→ **Task statement**
Please print the line that holds "Task: Zoom out of the navigation view" and each line after it to the end of the data, word for word, without any pictures.

→ **Information supplied**
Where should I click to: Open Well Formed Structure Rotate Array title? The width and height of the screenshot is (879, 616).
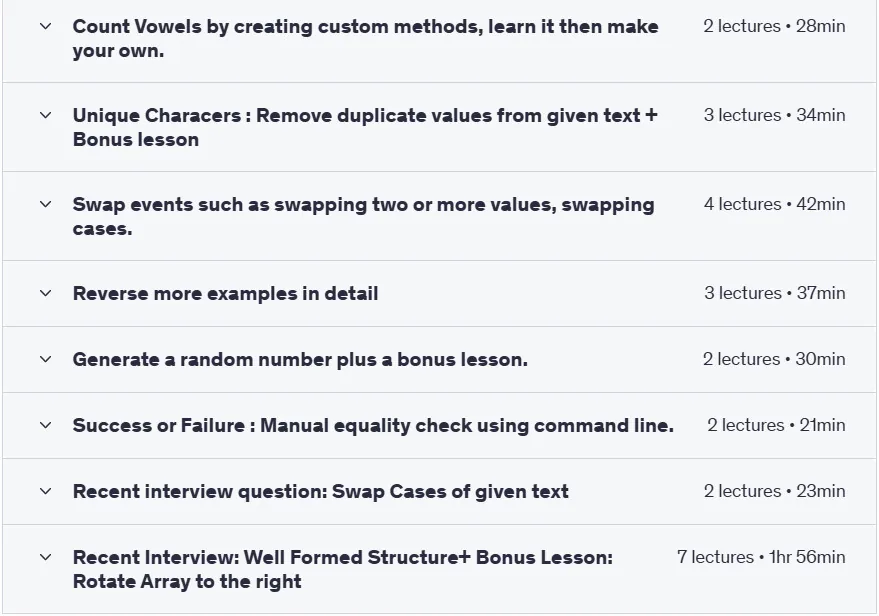(343, 569)
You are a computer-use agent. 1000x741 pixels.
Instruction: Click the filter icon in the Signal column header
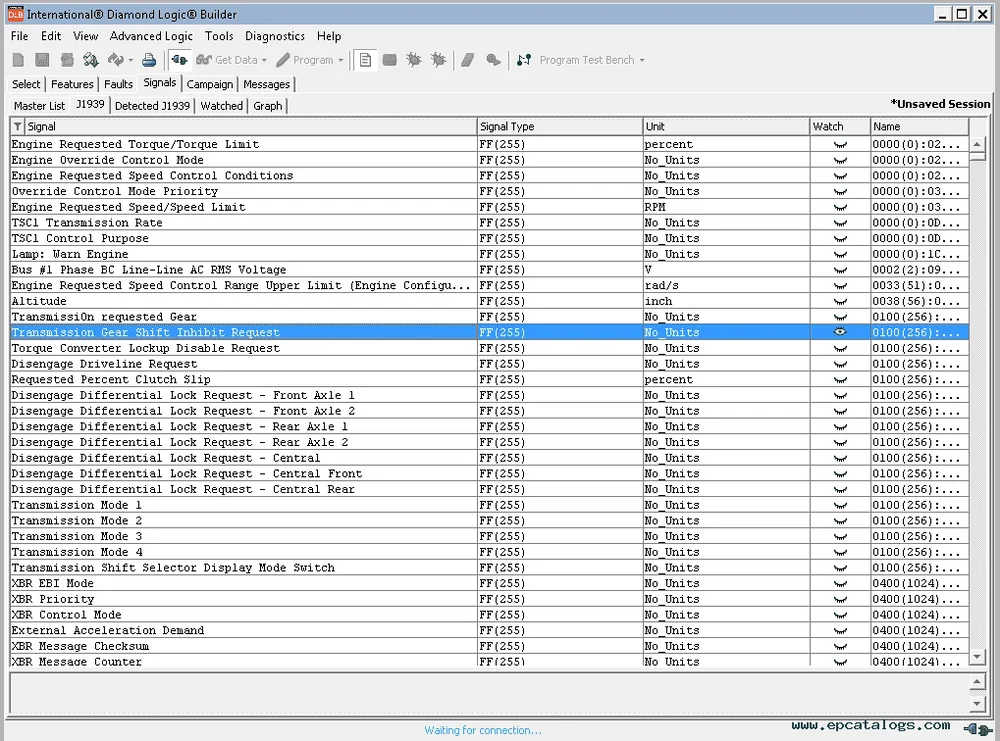16,125
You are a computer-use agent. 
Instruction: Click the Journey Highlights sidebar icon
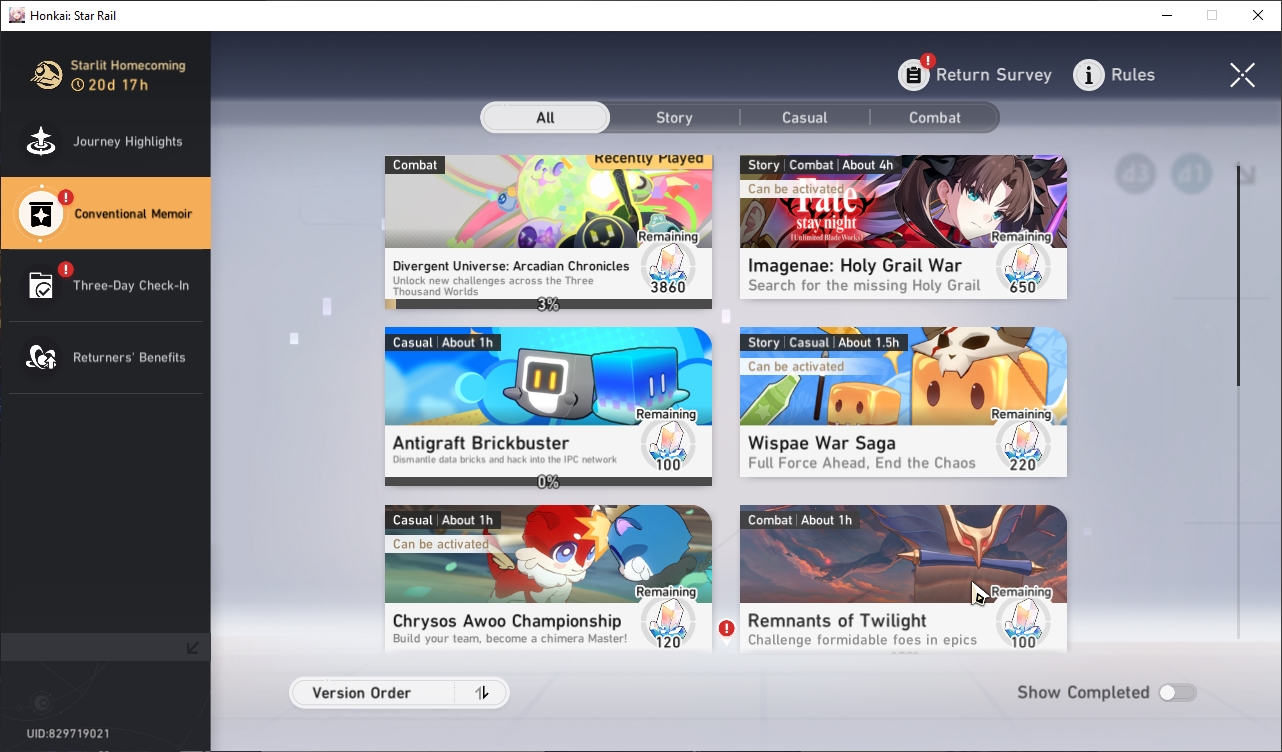41,142
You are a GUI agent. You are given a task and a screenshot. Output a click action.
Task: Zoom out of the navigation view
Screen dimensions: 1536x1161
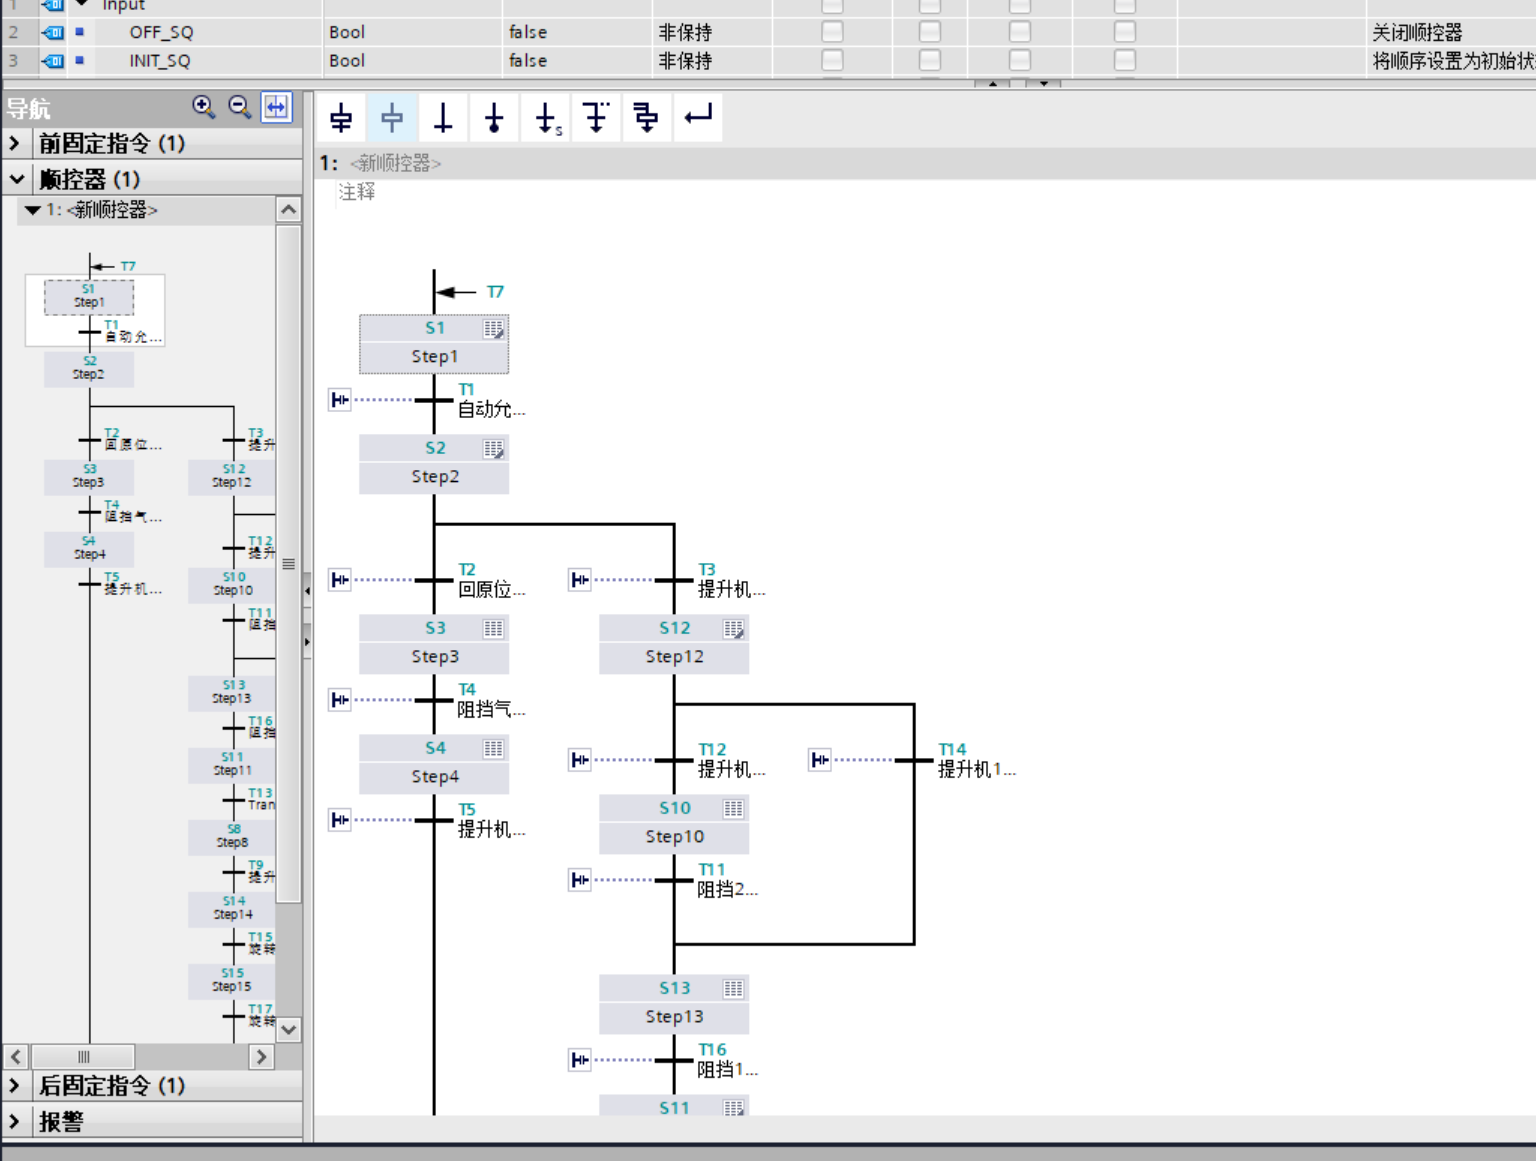point(240,107)
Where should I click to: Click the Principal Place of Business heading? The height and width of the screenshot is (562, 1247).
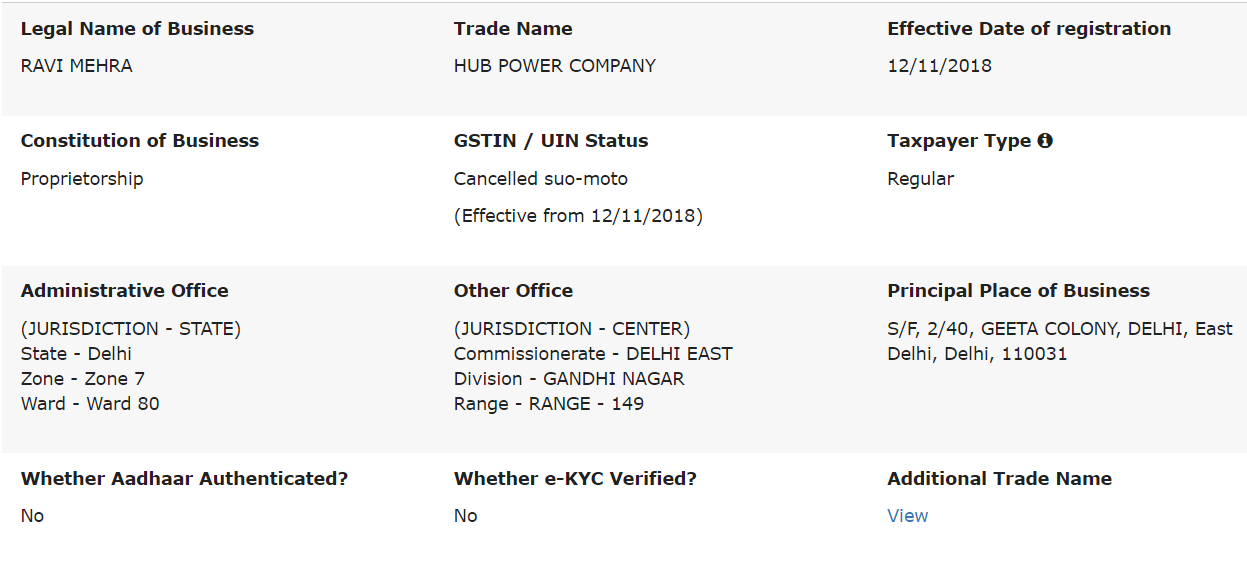[x=1018, y=291]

→ **Task output**
Task: Zoom out of the navigation view
Screen dimensions: 1536x1161
point(240,107)
Where should I click to: Click the Principal Place of Business heading? The height and width of the screenshot is (562, 1247).
[x=1018, y=291]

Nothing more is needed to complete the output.